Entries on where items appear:

===

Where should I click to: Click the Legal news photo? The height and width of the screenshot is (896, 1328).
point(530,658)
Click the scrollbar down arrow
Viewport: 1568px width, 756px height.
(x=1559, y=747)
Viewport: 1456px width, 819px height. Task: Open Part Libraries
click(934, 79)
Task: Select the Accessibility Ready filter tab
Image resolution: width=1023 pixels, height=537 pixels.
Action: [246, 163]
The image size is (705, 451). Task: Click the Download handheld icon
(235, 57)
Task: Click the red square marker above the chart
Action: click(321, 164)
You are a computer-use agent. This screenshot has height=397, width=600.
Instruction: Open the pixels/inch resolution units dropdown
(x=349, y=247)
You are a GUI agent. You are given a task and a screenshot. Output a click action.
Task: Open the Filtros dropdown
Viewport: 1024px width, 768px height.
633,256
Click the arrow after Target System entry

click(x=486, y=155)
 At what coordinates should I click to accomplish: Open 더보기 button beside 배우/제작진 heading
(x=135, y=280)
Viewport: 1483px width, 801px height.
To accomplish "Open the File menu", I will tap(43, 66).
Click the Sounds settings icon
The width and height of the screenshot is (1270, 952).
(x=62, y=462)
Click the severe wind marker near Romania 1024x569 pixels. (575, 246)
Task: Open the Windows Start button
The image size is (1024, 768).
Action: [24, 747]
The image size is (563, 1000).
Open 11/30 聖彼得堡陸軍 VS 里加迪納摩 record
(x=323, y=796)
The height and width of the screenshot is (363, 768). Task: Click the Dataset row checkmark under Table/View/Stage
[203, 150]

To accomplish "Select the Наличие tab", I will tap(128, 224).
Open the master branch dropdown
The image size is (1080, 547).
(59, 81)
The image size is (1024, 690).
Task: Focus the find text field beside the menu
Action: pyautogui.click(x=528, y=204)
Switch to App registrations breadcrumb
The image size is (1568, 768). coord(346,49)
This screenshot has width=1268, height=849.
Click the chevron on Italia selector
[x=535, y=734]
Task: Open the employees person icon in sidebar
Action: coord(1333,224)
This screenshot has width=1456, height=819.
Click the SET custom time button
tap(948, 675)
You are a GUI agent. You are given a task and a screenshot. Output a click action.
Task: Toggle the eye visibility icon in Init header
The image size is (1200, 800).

===

Exercise directions: Repeat word for word every line from the first one through the line containing "(x=62, y=462)", including both ends.

Exercise solution:
Where should I click to: Click the Legal news photo? The height and width of the screenshot is (896, 1328).
point(530,658)
Click the scrollbar down arrow
Viewport: 1568px width, 756px height.
(x=1559, y=747)
Viewport: 1456px width, 819px height. Task: Open Part Libraries
click(934, 79)
Task: Select the Accessibility Ready filter tab
Image resolution: width=1023 pixels, height=537 pixels.
Action: [246, 163]
The image size is (705, 451). Task: Click the Download handheld icon
(235, 57)
Task: Click the red square marker above the chart
Action: click(321, 164)
You are a computer-use agent. This screenshot has height=397, width=600.
Instruction: Open the pixels/inch resolution units dropdown
(x=349, y=247)
You are a GUI agent. You are given a task and a screenshot. Output a click action.
Task: Open the Filtros dropdown
Viewport: 1024px width, 768px height.
633,256
Click the arrow after Target System entry

click(x=486, y=155)
 At what coordinates should I click to accomplish: Open 더보기 button beside 배우/제작진 heading
(x=135, y=280)
Viewport: 1483px width, 801px height.
To accomplish "Open the File menu", I will tap(43, 66).
Click the Sounds settings icon
The width and height of the screenshot is (1270, 952).
(x=62, y=462)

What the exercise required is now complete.